==== Input data ====
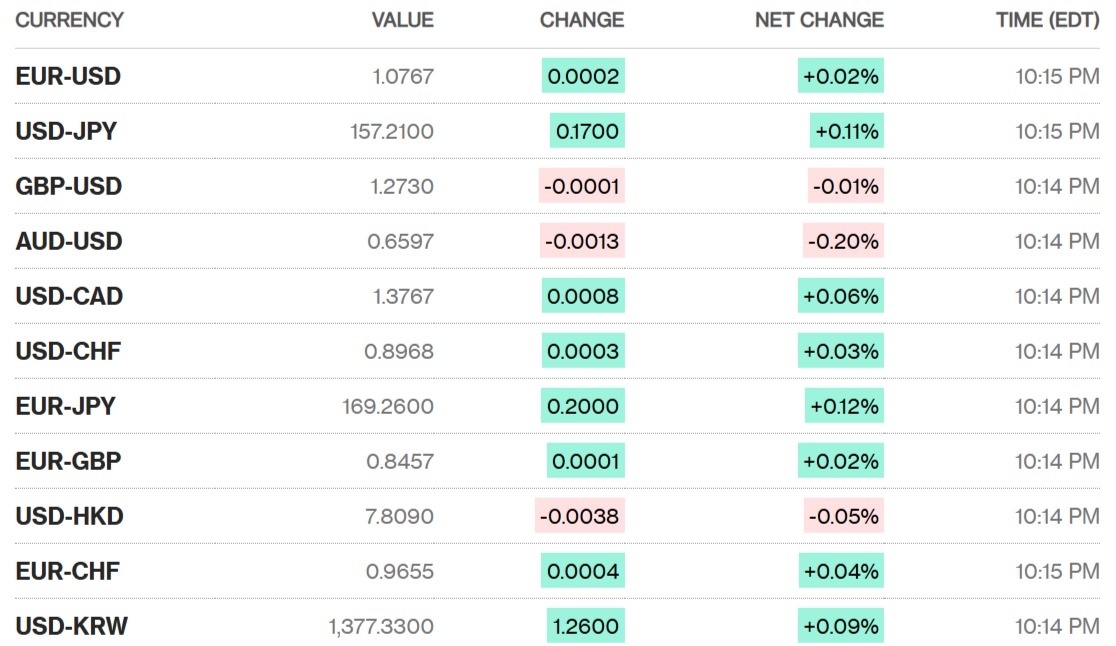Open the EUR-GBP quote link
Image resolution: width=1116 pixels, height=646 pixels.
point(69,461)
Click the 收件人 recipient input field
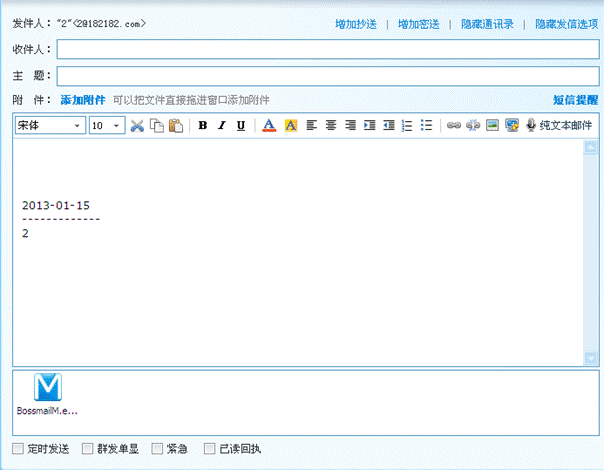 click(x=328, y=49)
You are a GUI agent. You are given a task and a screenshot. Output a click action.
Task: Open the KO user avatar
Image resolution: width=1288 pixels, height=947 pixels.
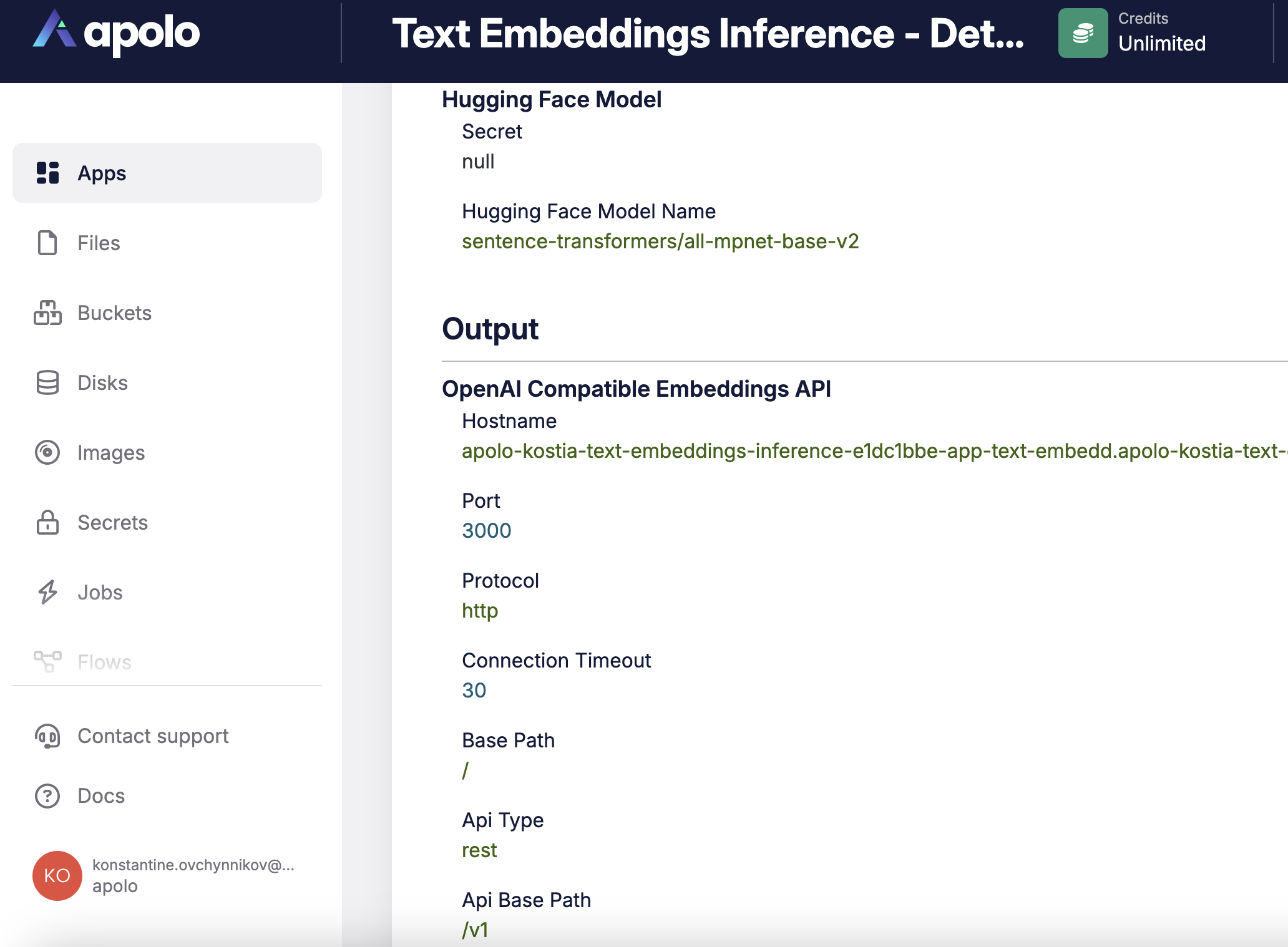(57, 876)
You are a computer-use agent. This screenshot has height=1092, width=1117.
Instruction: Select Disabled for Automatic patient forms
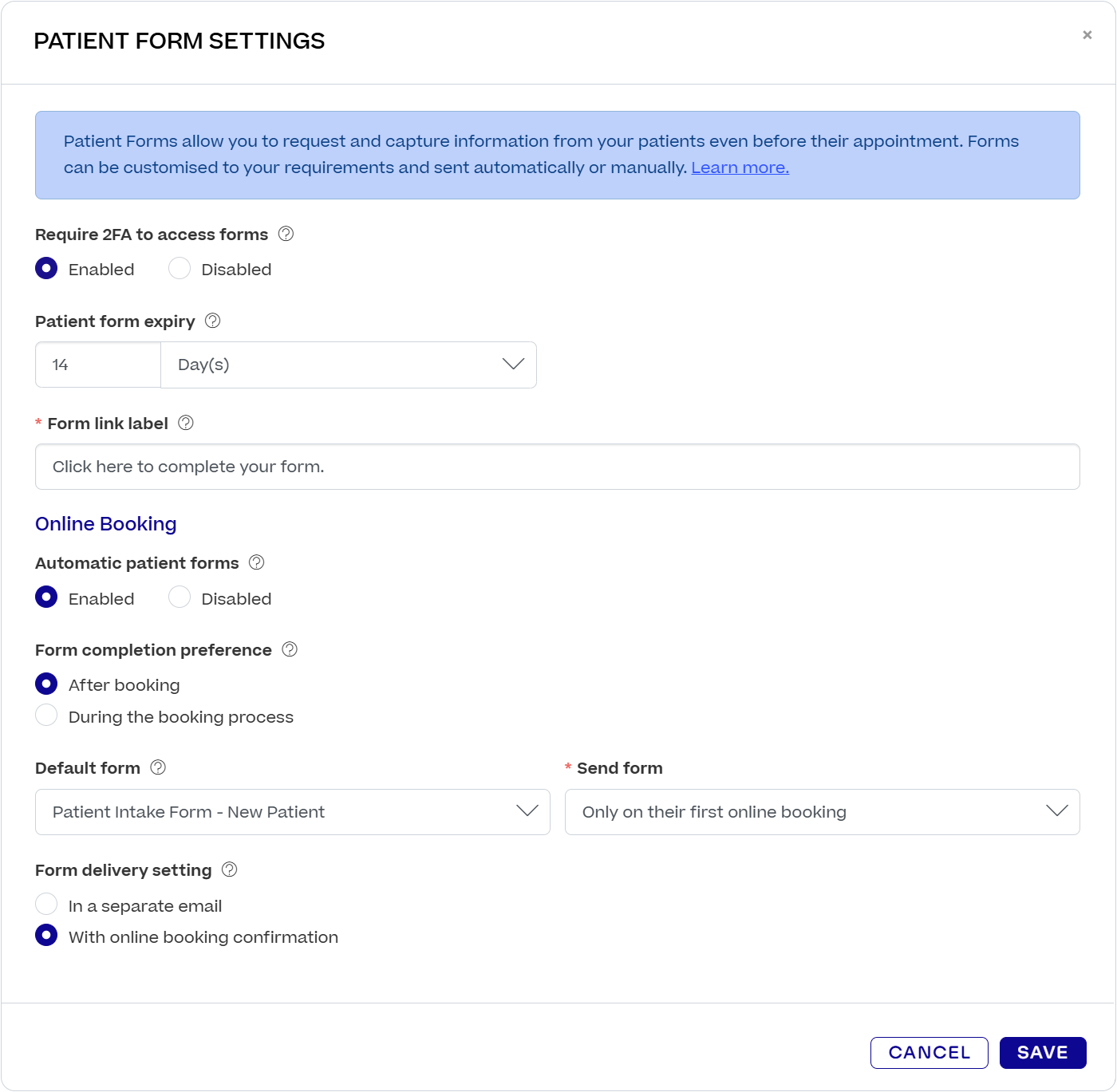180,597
====
▶ [Exercise prompt]:
Please restate word for word the lines above, starting with the line that holds "Instruction: Select Disabled" and ending with the final line of the records, while leaving out pictures.

▶ [Task answer]:
Instruction: Select Disabled for Automatic patient forms
180,597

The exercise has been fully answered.